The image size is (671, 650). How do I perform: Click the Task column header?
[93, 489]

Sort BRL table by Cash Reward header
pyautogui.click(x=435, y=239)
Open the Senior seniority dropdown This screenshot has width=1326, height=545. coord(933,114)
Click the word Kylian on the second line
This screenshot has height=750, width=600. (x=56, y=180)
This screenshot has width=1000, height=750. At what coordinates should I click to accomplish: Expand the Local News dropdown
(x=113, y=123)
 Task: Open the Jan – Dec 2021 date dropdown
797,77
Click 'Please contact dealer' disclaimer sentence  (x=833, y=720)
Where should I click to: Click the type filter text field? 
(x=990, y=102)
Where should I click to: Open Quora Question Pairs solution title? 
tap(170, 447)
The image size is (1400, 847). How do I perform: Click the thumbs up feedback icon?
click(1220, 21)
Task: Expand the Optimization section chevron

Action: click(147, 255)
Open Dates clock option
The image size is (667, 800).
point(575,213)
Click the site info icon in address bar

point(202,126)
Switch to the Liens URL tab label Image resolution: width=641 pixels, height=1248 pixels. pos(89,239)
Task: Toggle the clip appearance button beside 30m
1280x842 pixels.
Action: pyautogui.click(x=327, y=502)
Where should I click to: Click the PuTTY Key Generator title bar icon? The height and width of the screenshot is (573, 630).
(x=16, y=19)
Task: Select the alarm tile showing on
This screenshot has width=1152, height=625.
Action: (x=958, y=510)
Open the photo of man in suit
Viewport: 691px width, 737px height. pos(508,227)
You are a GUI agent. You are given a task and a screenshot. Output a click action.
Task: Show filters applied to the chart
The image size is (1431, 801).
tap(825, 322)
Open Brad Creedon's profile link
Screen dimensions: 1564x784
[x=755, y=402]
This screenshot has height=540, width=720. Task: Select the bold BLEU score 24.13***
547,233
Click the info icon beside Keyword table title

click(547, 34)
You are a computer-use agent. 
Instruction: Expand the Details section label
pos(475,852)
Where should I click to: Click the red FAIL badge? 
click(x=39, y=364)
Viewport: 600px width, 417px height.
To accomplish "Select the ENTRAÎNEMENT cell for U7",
┄┄┄┄┄┄┄┄┄┄
:: What to work on ::
Only the number is needed here: how many lines of the records contain "agent"?

:: Solution below ::
2